El fantasma de Aznar resurge tras el 'Aguirregate'
El olor fétido que exhala Esperanza Aguirre contamina al resto del Partido Popular. Además del espionaje a propios y extraños, la corrupción que empieza a investigar el juez Baltasar Garzón anida en la Comunidad de Madrid. Podrá seguir en la Puerta del Sol, pero su asalto a Génova ha sido frenado. Tanto que es probable que fracase también en Caja Madrid e incluso en el Canal de Isabel II. Sus cálculos sobre la defenestración de Mariano Rajoy, después del fiasco en las urnas gallegas, vascas y europeas, terminan en números rojos para la lideresa. Sajar Madrid, limpiar el pus que infecta la Comunidad, es una necesidad para toda la derecha constitucional. Es una cuestión de Estado.
No tiene nada de extraño, por lo tanto, que el fantasma de las Azores vuelva a recorrer los pasillos, despachos, sacristías y capillitas del PP. El ulular de José María Aznar es cada vez más frecuente. Si la desesperación de Esperanza es tan palpable como irreversible, urge el retorno de Franquito para poner orden en la derecha. Pese a que fue el propio Aznar quien hundió al PP en las Azores, no son pocas las voces desesperadas que le piden que reflote lo hundido. Hoy le miran como miraron ayer a Rodrigo Rato y mirarán mañana a Alberto Ruiz-Gallardón.
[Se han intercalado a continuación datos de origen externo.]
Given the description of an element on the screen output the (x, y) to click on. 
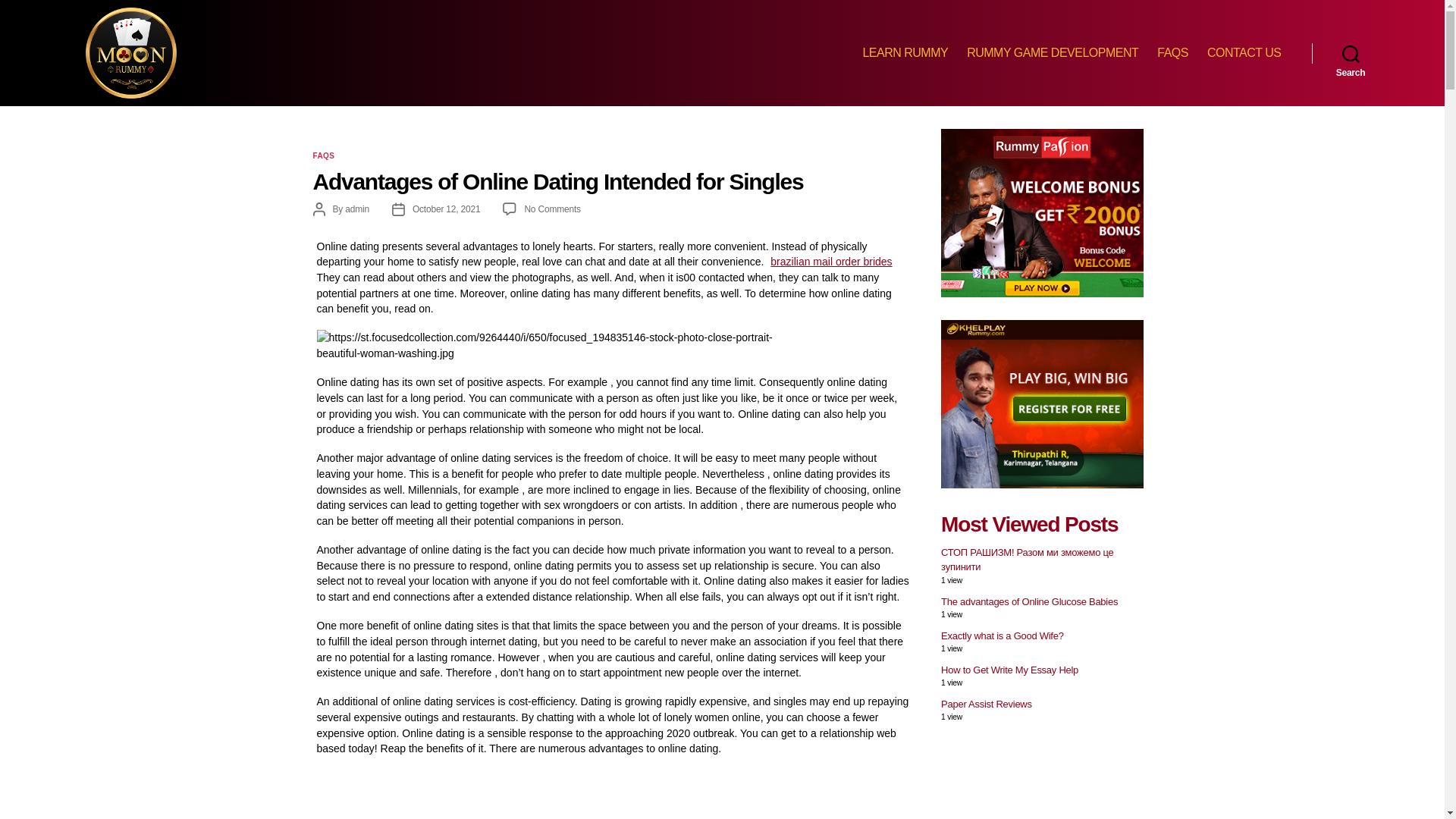
RUMMY GAME DEVELOPMENT (1052, 52)
FAQS (1172, 52)
admin (357, 208)
Paper Assist Reviews (986, 704)
The advantages of Online Glucose Babies (1029, 601)
LEARN RUMMY (904, 52)
FAQS (323, 156)
Exactly what is a Good Wife? (1002, 635)
How to Get Write My Essay Help (1009, 669)
Search (1350, 52)
brazilian mail order brides (829, 261)
October 12, 2021 (446, 208)
CONTACT US (1244, 52)
Given the description of an element on the screen output the (x, y) to click on. 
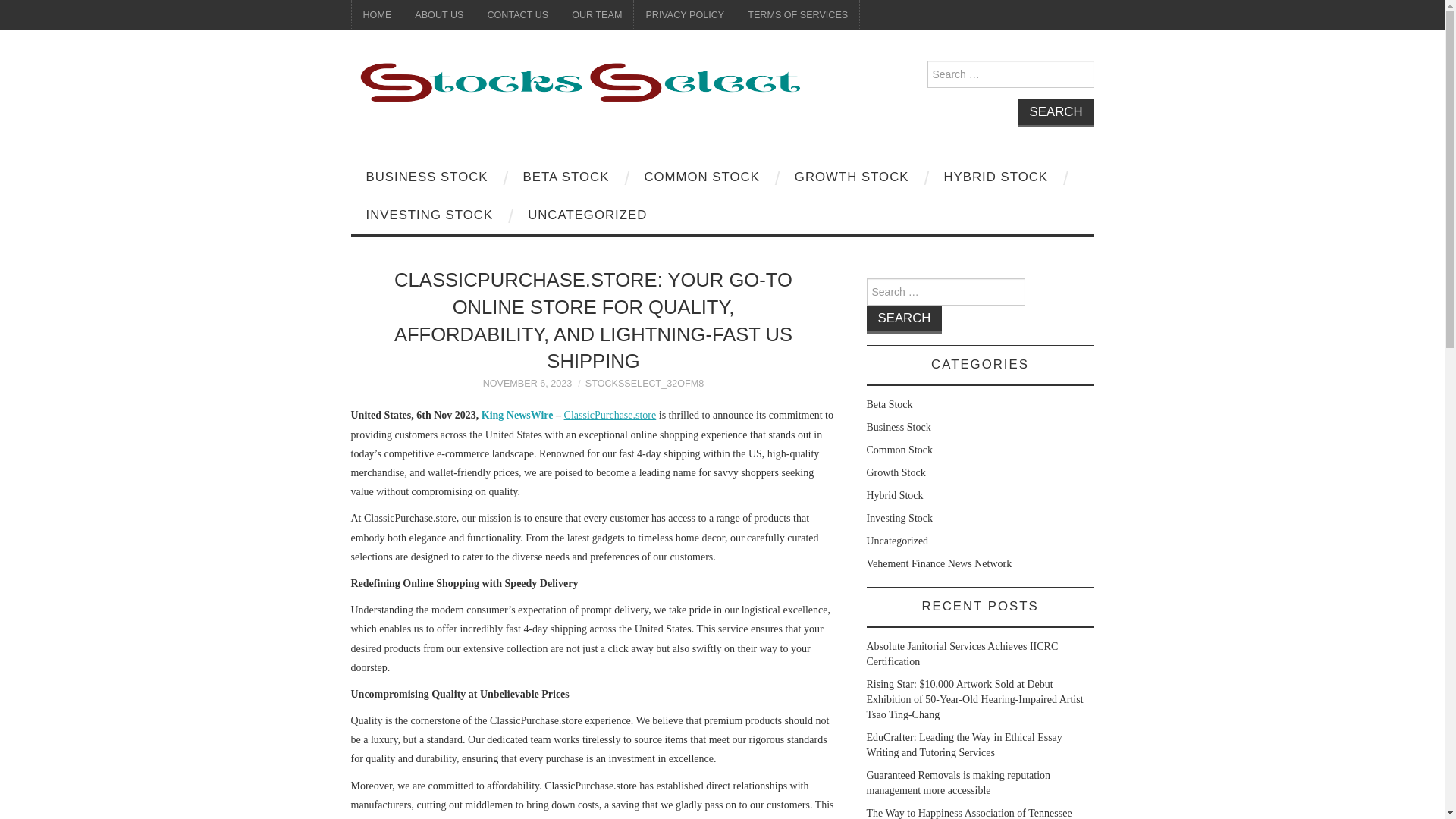
BETA STOCK (566, 177)
Vehement Finance News Network (938, 563)
Search (904, 319)
Search (904, 319)
OUR TEAM (596, 15)
Common Stock (899, 449)
Search (904, 319)
CONTACT US (517, 15)
King NewsWire (517, 414)
Beta Stock (889, 404)
Search (1055, 113)
Search for: (1009, 73)
ABOUT US (438, 15)
Hybrid Stock (894, 495)
Business Stock (898, 427)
Pero no es sólo un problema de liderazgo . O la derecha retoma la experiencia de UCD, cortando amarras con los antisistema atrincherados en la Comunidad de Madrid, o seguirá en un callejón sin salida constitucional.
Pese a la crisis y la actual indecisión de José Luis Rodríguez Zapatero, la inmensa mayoría de los ciudadanos opina que menos mal que están en el Gobierno los que están. Porque el Partido Popular está dando un insuperable ejemplo de cómo no se debe gobernar. Que se vea obligado a darla desde Génova y no desde el palacio de la Moncloa refleja la sabiduría de los españoles.